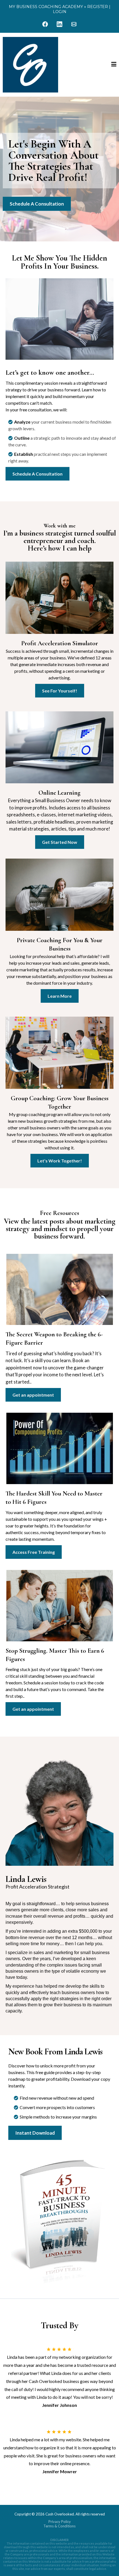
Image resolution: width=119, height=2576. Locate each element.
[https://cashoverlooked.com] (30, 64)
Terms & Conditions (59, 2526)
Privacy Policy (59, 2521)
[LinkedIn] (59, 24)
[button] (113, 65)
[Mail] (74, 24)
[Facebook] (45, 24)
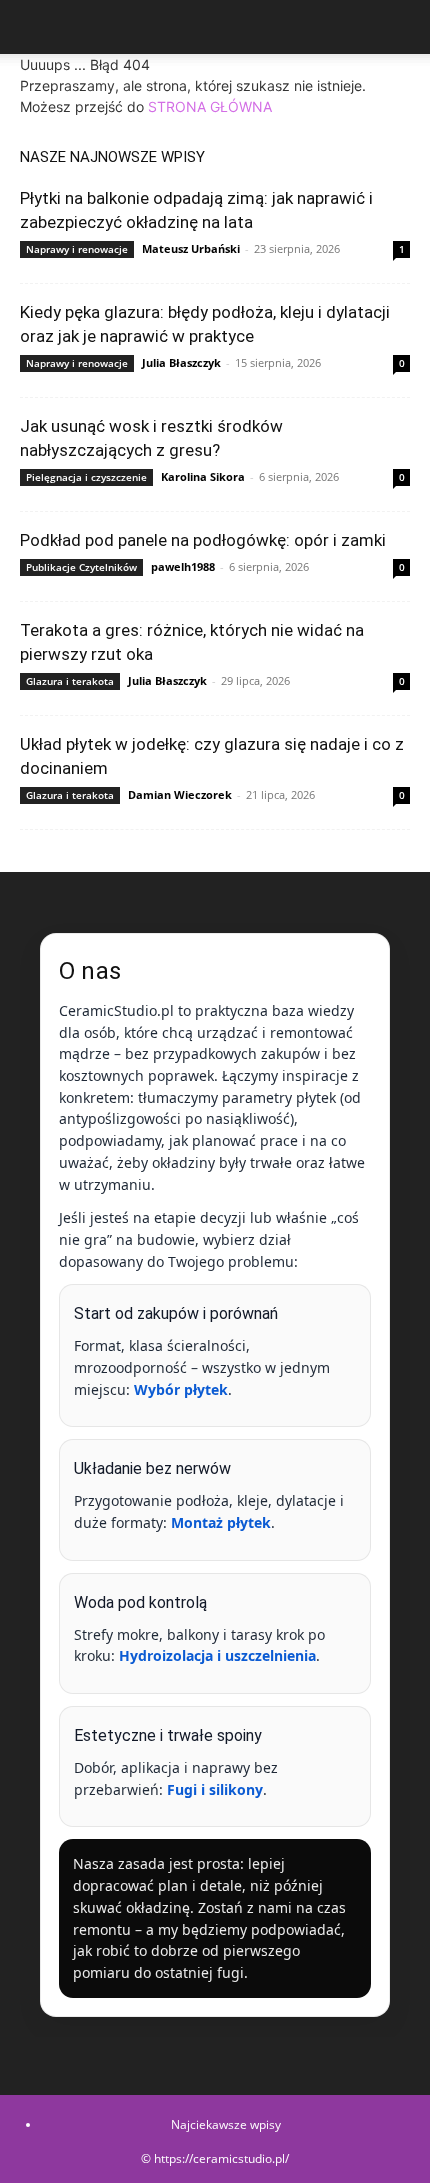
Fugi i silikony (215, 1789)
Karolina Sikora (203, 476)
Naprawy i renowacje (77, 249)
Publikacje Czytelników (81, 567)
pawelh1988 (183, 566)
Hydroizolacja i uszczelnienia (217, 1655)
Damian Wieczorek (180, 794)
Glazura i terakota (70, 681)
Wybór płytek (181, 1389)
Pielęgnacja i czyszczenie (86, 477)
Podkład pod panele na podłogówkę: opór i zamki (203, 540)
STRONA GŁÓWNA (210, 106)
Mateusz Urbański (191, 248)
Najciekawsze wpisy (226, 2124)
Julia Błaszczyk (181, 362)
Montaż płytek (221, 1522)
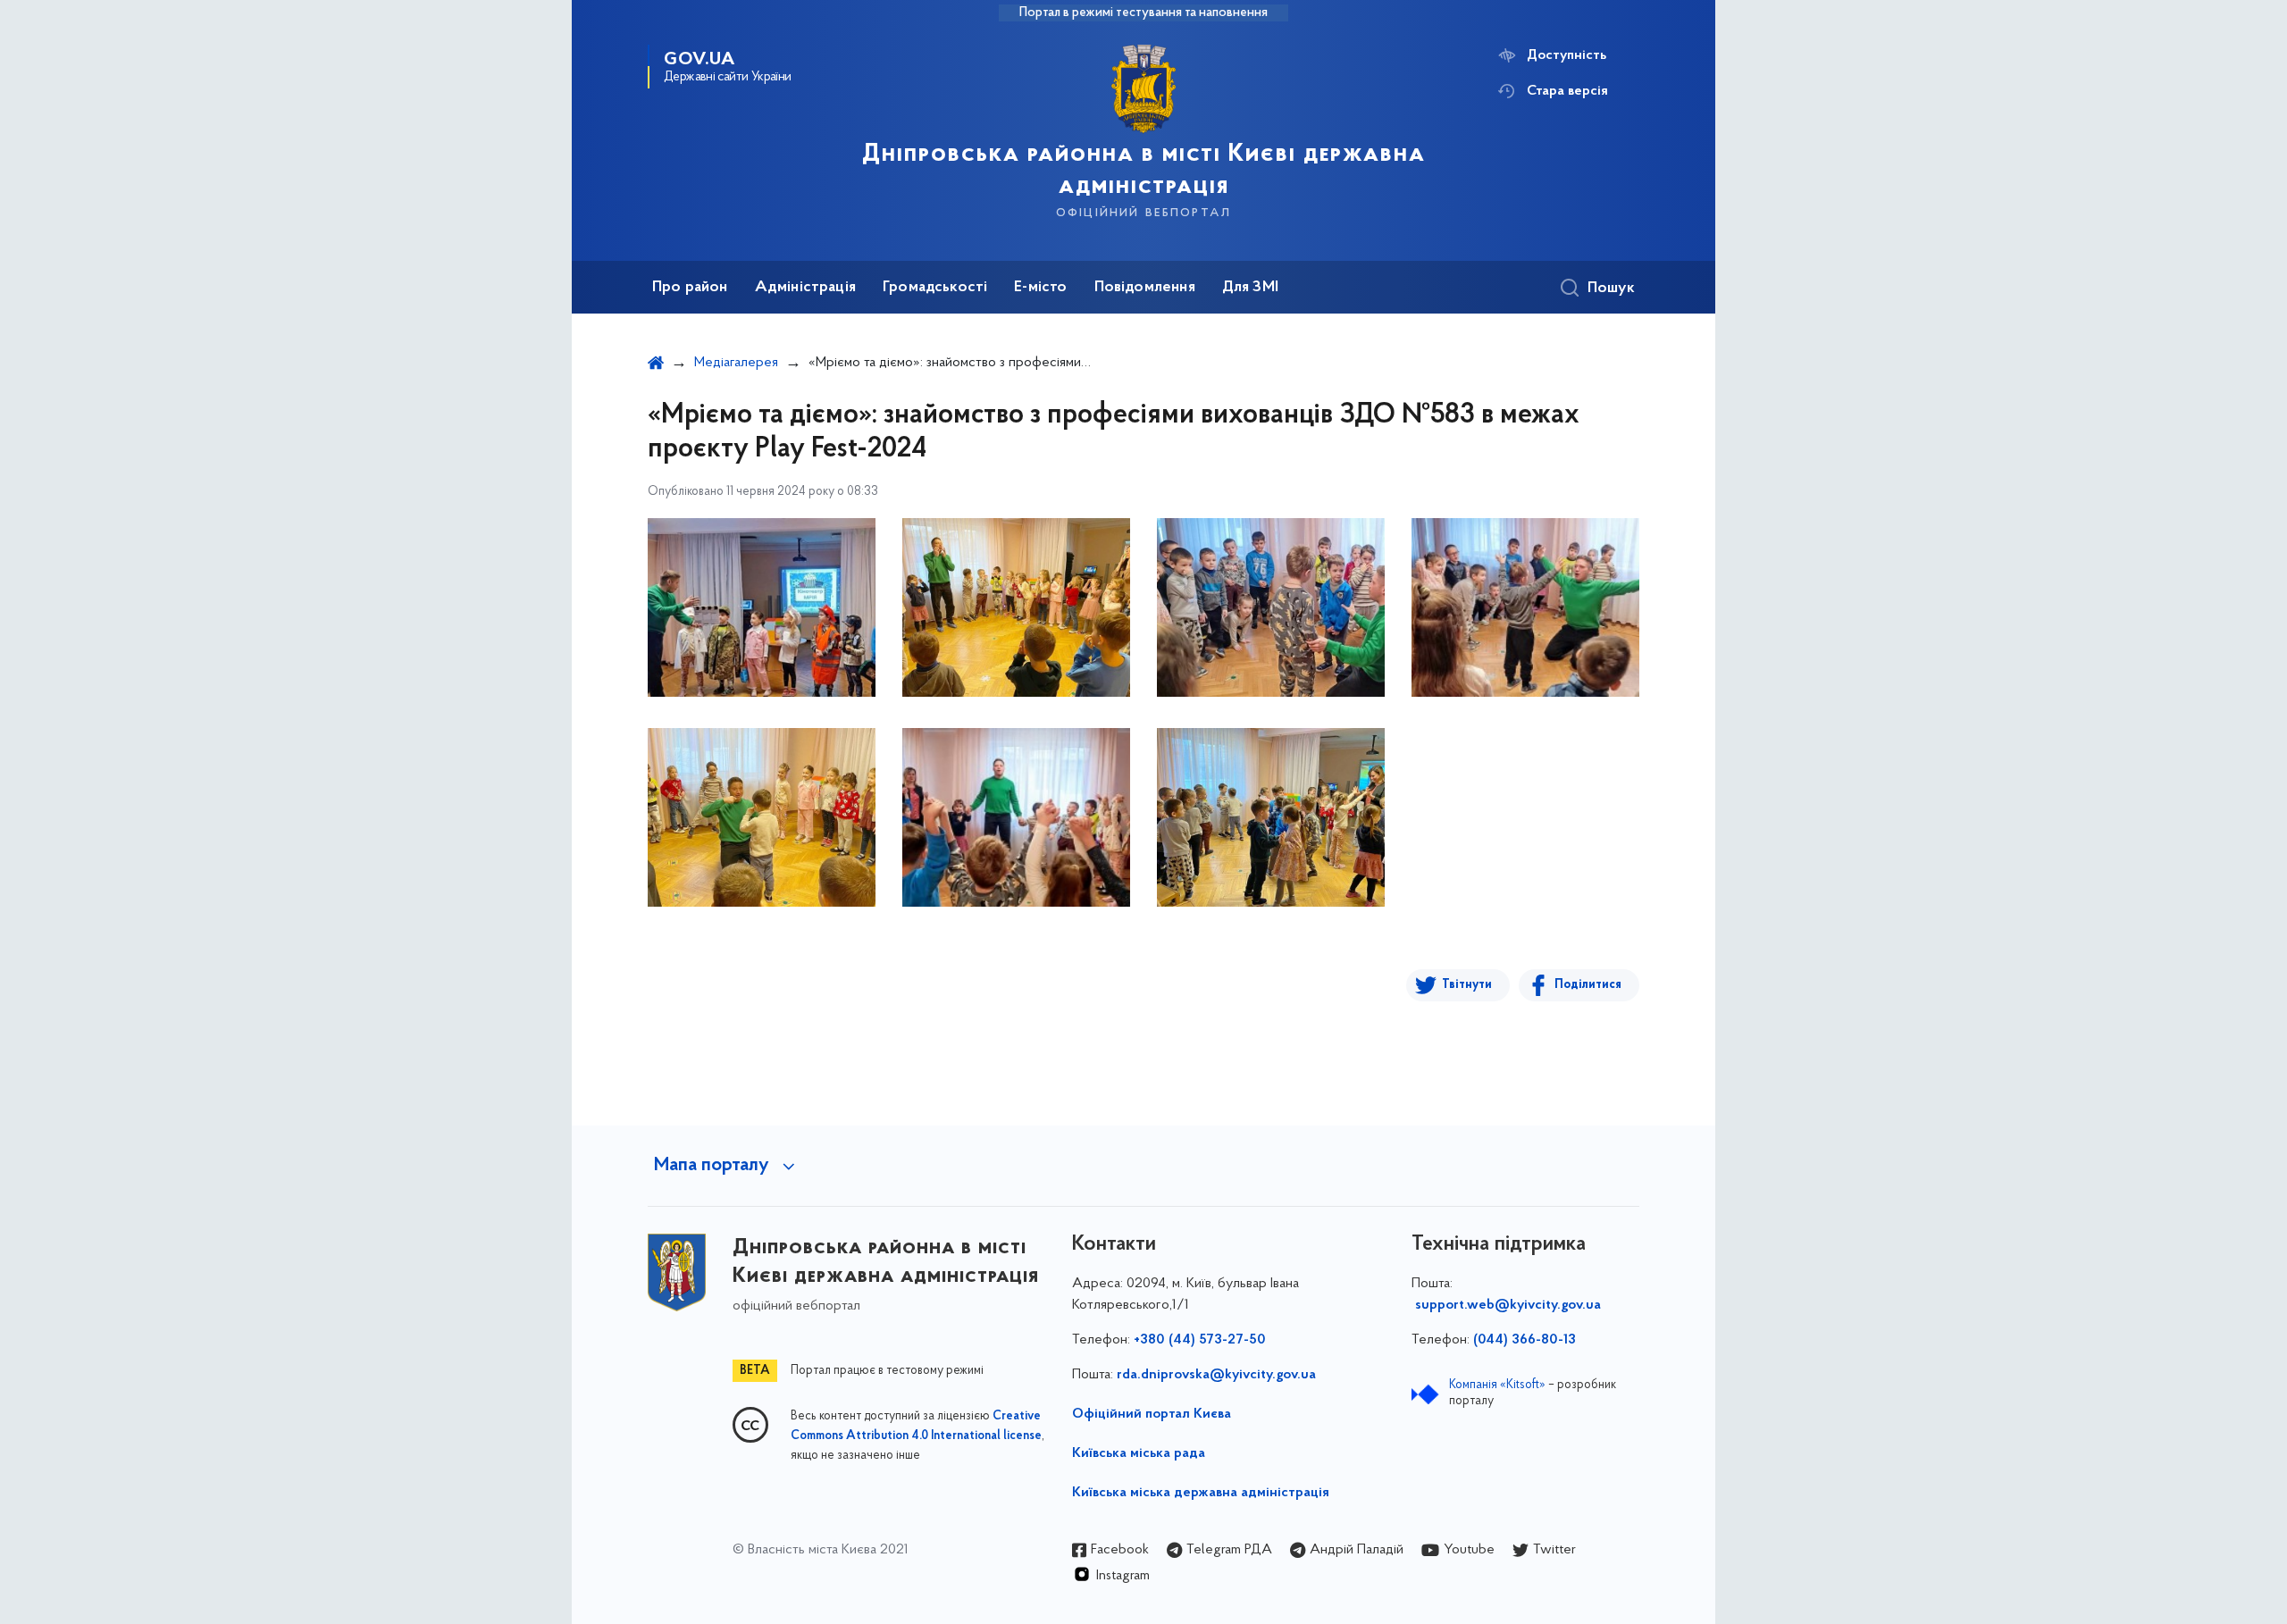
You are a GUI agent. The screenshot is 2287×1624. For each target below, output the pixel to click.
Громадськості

---

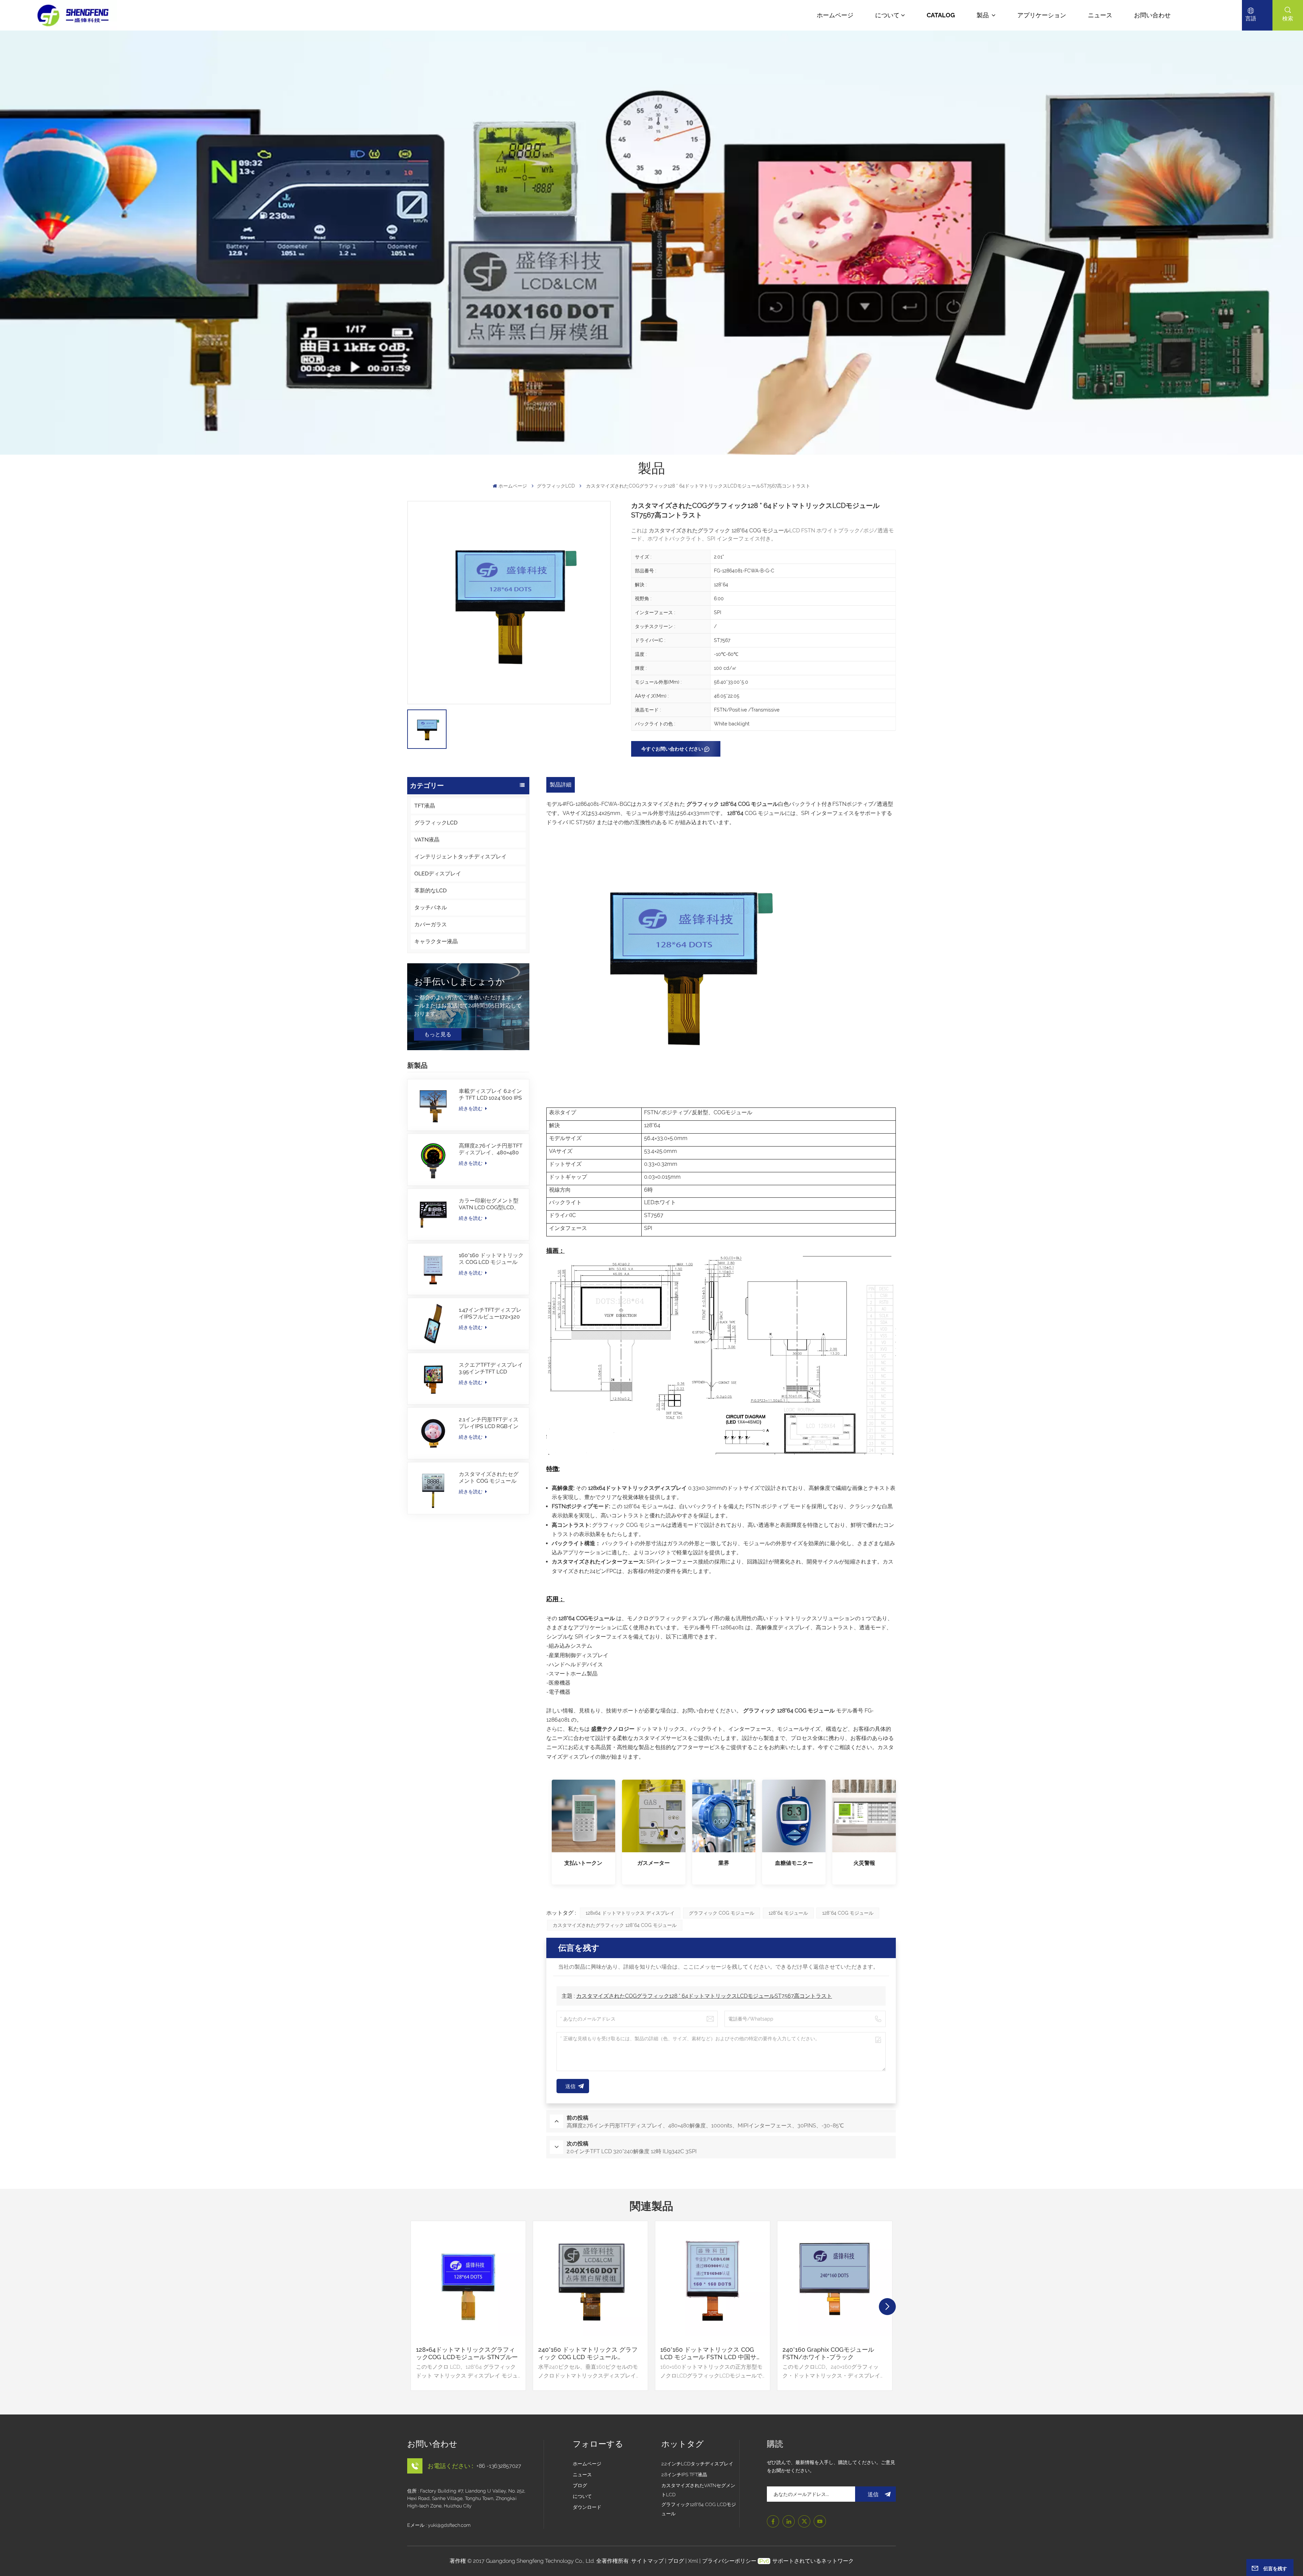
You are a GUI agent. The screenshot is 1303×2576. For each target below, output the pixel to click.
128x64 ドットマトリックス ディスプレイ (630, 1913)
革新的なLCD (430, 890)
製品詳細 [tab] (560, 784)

---

● TASK TO COMPLETE
Nothing but the lines from the one with "Image resolution: width=119, height=2576." up to and including the one with "Громадськості" should be printed, exactly as they read above. Please keep the pictures out.

● THE COMPLETED TASK
Image resolution: width=119, height=2576. Locate each element.
[https://cashoverlooked.com] (30, 64)
Terms & Conditions (59, 2526)
Privacy Policy (59, 2521)
[LinkedIn] (59, 24)
[button] (113, 65)
[Mail] (74, 24)
[Facebook] (45, 24)
Fugi i silikony (215, 1789)
Karolina Sikora (203, 476)
Naprawy i renowacje (77, 249)
Publikacje Czytelników (81, 567)
pawelh1988 (183, 566)
Hydroizolacja i uszczelnienia (217, 1655)
Damian Wieczorek (180, 794)
Glazura i terakota (70, 681)
Wybór płytek (181, 1389)
Pielęgnacja i czyszczenie (86, 477)
Podkład pod panele na podłogówkę: opór i zamki (203, 540)
STRONA GŁÓWNA (210, 106)
Mateusz Urbański (191, 248)
Najciekawsze wpisy (226, 2124)
Julia Błaszczyk (181, 362)
Montaż płytek (221, 1522)
You are a GUI agent. The screenshot is 2287×1624. For each target below, output the pixel to click.
Громадськості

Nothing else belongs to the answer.